Com “The Black Phone”, o projeto que trocou pela sequela de “Doctor Strange”, deixada à mercê do seu “padrinho” Sam Raimi, não foge daquilo que sempre nos acostumou, a evangelização como resposta para tudo, porém, os meios conseguem ser mais viáveis que os seus fins, e esta adaptação de uma curta história de Joe Hill, sobrepõe-se como um filme de terror mais interessado em aprofundar os pequenos protagonistas do que rechear de um sadismo gozável o antagonista. Hawke preenche os requisitos desse perverso vilão que pontua com escassas aparições no percurso “coming to age” da sua vítima (Mason Thames), que aprenderá desta lição de vida e de morte que a sobrevivência não é desconhecida da defesa. 

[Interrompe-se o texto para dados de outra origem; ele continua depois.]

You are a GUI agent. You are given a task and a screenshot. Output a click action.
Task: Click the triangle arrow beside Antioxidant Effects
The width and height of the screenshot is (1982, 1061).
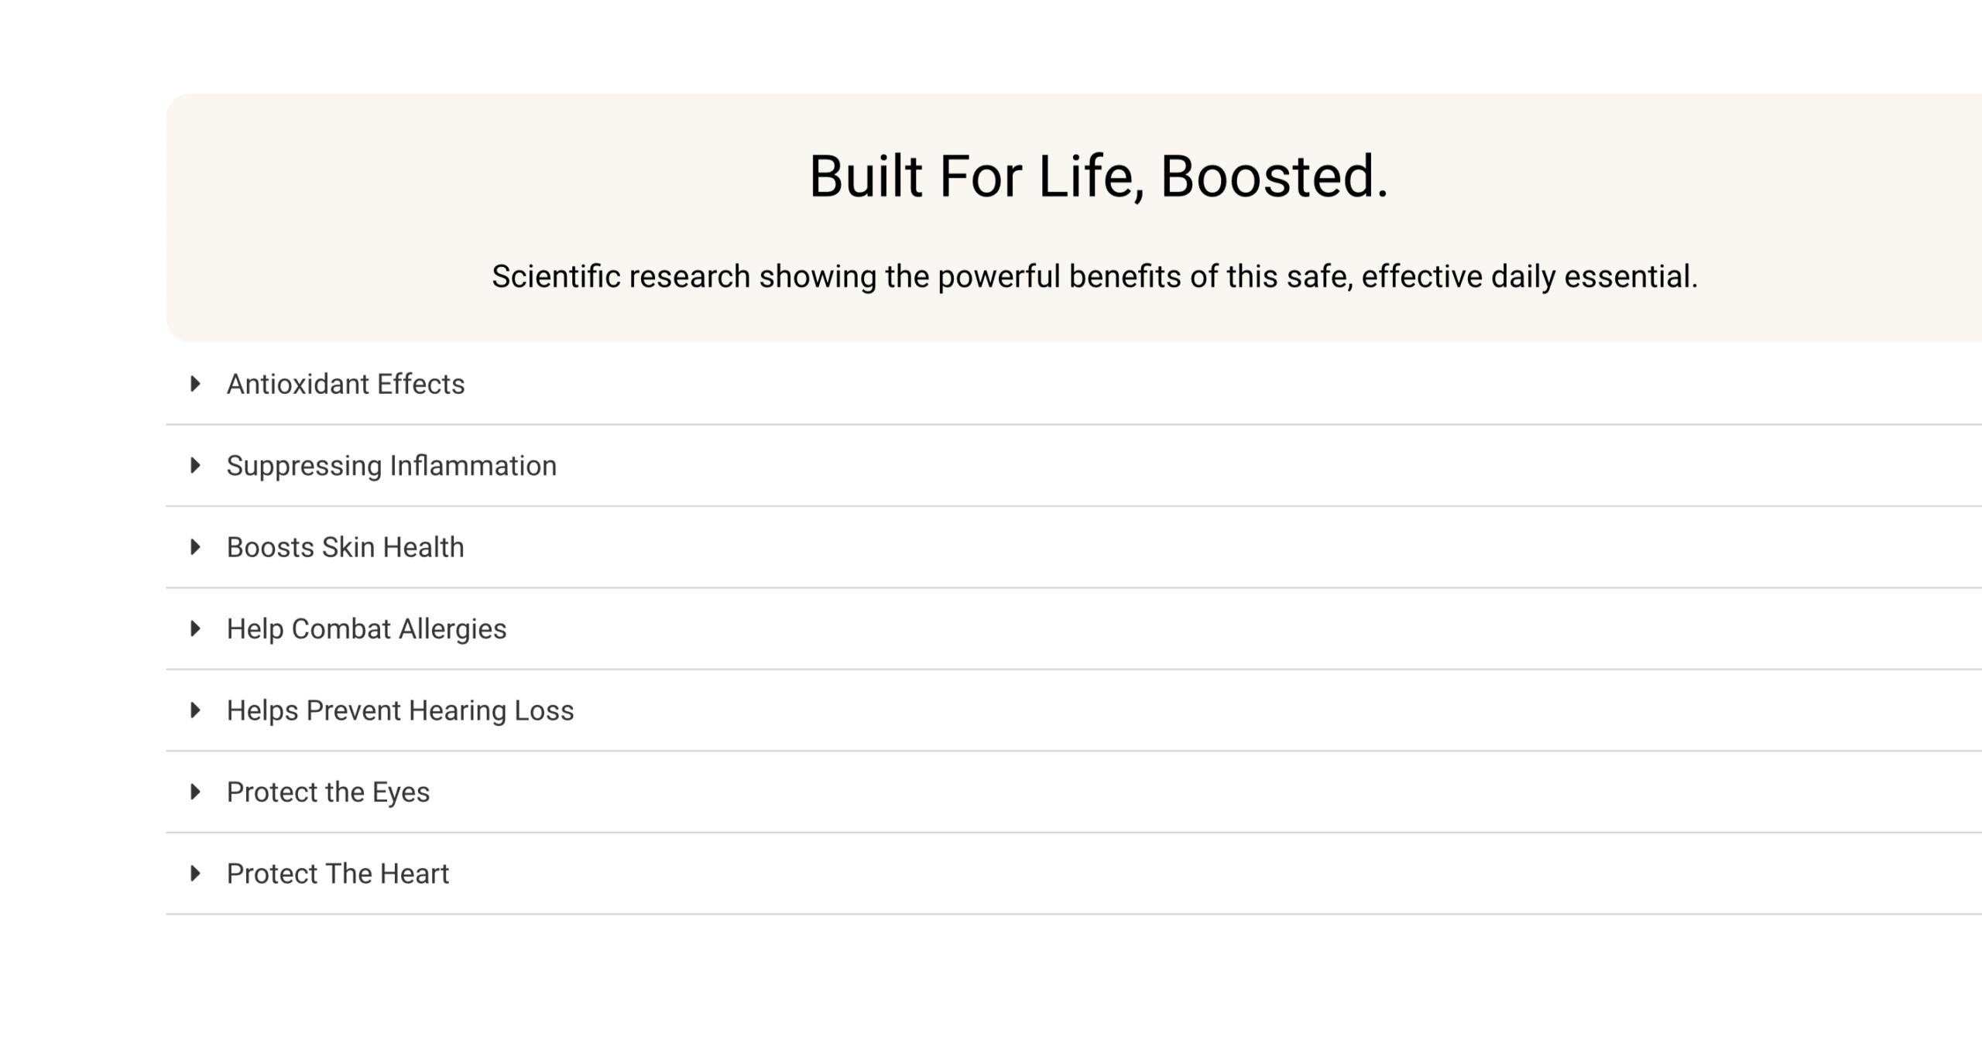[195, 384]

Fugindo para outros “universos” e territórios, “The Black Phone” estreia entre nós, na mesma altura que “Un Monde” da belga Laura Wandel se revela aos cinemas portugueses, apontando para a linha ténue entre agressor e agredido na mais tenra idade. Scott Derrickson usa este conto transformado (e nunca negando as tendências vintage à lá Stephen King, hoje popularizadas na série “Stranger Things") para acentuar uma moralizada aprendizagem. Da violência nasce mais violência, o atormentado é matéria, meio caminho-andado para ser agressor, e a sociedade venera este tipo de violência (como já se apercebeu neste mundo ao nosso redor), o revanchismo vigilante. 

Não entremos em pretensões de um tratado algum sobre estes assuntos, “The Black Phone” embarca nesta mesma violência para criar um selo de punição - a justiça divina - que nos é satisfatória face à natureza dos grotescos atos. A juntar a isso, dois pontos acrescidos, um para o elenco infanto-juvenil e outro para Hawke que preenche os monstros invocados nas nossas caves / “cellar door” (como refere, e muito bem, Drew Barrymore em “Donnie Darko”, a mais bela palavra em inglês).  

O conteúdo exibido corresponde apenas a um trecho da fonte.